To fight anti-Semitic thinking, we must first try to understand the goals of those who spread it. There are three main types of anti-Semitism that threaten us today. Islamic fundamentalism is behind many of the violent attacks and rhetoric against Jews, and it is spreading all over the world. As New York Times opinion columnist David Brooks wrote, “This form of anti-Semitism cannot be reasoned away because it doesn’t exist on the level of reason.” The response must include deterrence and swift law enforcement action. Yet, although law enforcement is an ally, education can also help over time.
Another form of anti-Semitism comes from a small but highly vocal group of white nationalists. It was white nationalism that drove the neo-Nazi marchers in Charlottesville, the Tree of Life murderer in Pittsburgh, and the recent attack on Chabad of Poway synagogue. Anti-Semitism as white identity politics thrives on neo-Nazi websites, protests, and political rallies. Although he wasn’t elected and was denounced by the GOP, self-professed neo-Nazi and Holocaust denier Arthur Jones won 26.5 percent of the vote in Illinois’s third district in 2018. That is a frightening indicator that this form of anti-Semitism is becoming more mainstream.

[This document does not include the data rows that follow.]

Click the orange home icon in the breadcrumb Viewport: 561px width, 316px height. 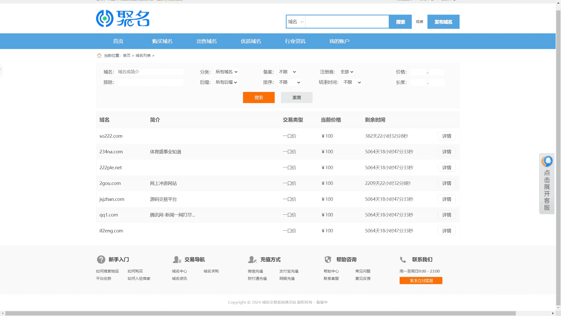click(99, 55)
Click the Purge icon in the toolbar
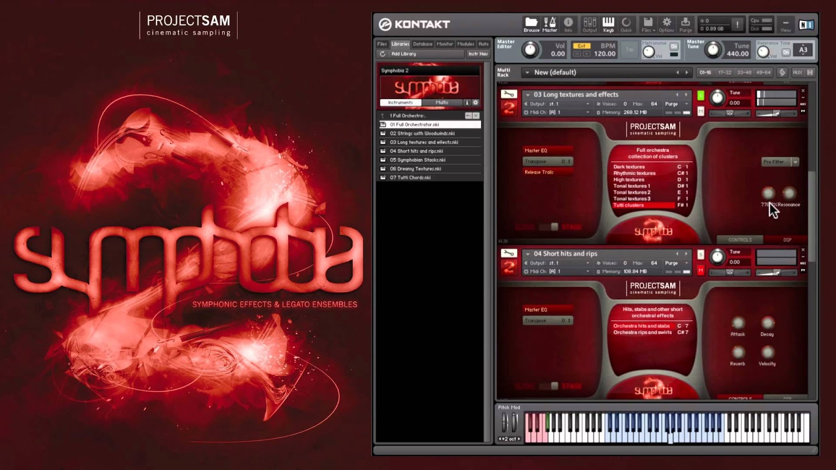836x470 pixels. 686,24
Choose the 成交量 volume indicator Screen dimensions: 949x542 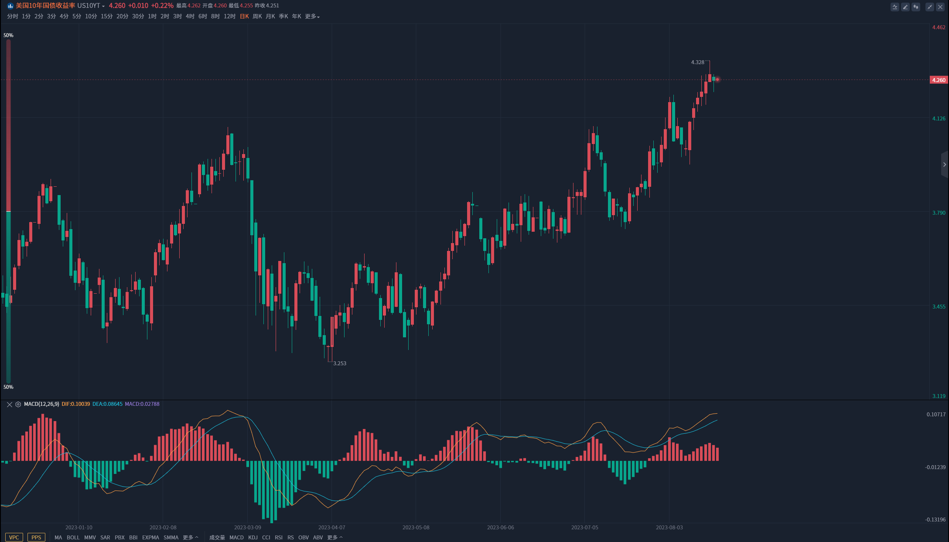(x=217, y=537)
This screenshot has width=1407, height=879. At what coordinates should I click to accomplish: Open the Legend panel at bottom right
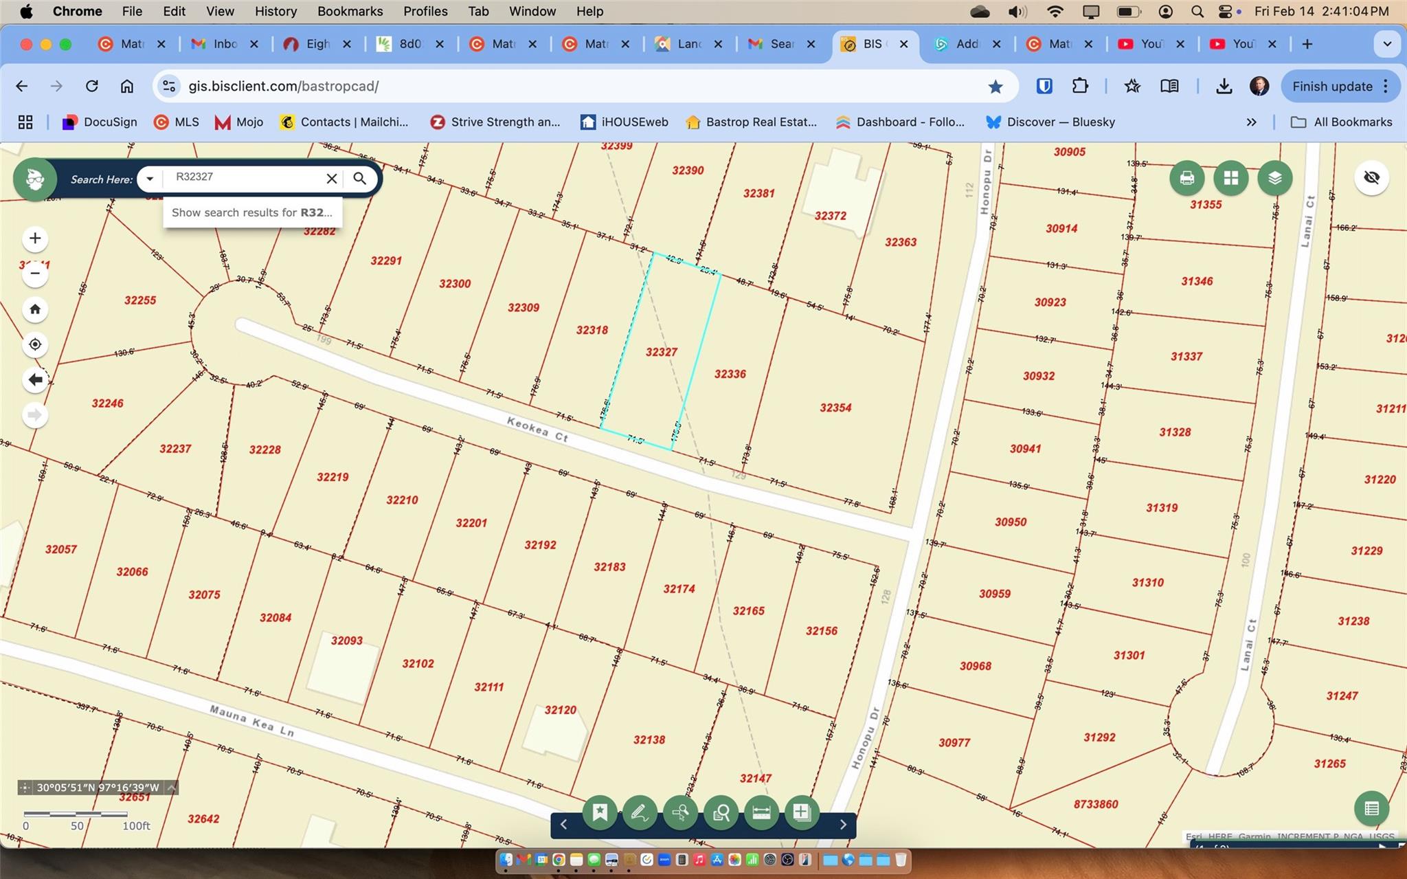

Anti-Zionism as Veiled Anti-Semitism
Yet the most insidious form of anti-Semitism of all may be the creeping anti-Zionism we’re seeing across college campuses and in our political discourse. Alarmingly, it has found a home in some circles in the form of the BDS movement. Inside Higher Ed reports that study-abroad programs are increasingly a target of a movement to boycott Israeli academic institutions. At the University of Michigan, two instructors refused to write letters of recommendation for students looking to study abroad at Israeli universities.
Judea Pearl, Turing Award winner and father of Daniel Pearl, a Wall Street Journal reporter who was kidnapped and later beheaded by terrorists in Pakistan, recently denounced such anti-Zionism. Pearl chose to reject his status as a distinguished alum of NYU after the school honored the Students for Justice in Palestine (SJP) chapter for the “extraordinary and positive impact” of its work, which includes the boycott of Zionist student clubs. Pearl publicly decried the SJP’s “intimidation tactics” that have made him and others feel “unwelcome and unsafe on our own campus.”
In January, US Representative Rashida Tlaib tweeted in response to US Senator and Presidential Candidate Bernie Sanders regarding the anti-BDS bill that was soon to be presented to Congress for a vote, writing, “They forgot what country they represent.” The comment has been widely condemned for evoking an old attack on American Jews — namely, that Jews are not loyal to the United States. Similar false claims were made about Jews in Europe during the early 20th century by both Nazis and Communists, even after Jews had served their countries in battle, leading to their persecution and mass murder. Tlaib’s comment also implies Jewish control of politicians – another frequent anti-Semitic theme on both the far-left and far-right.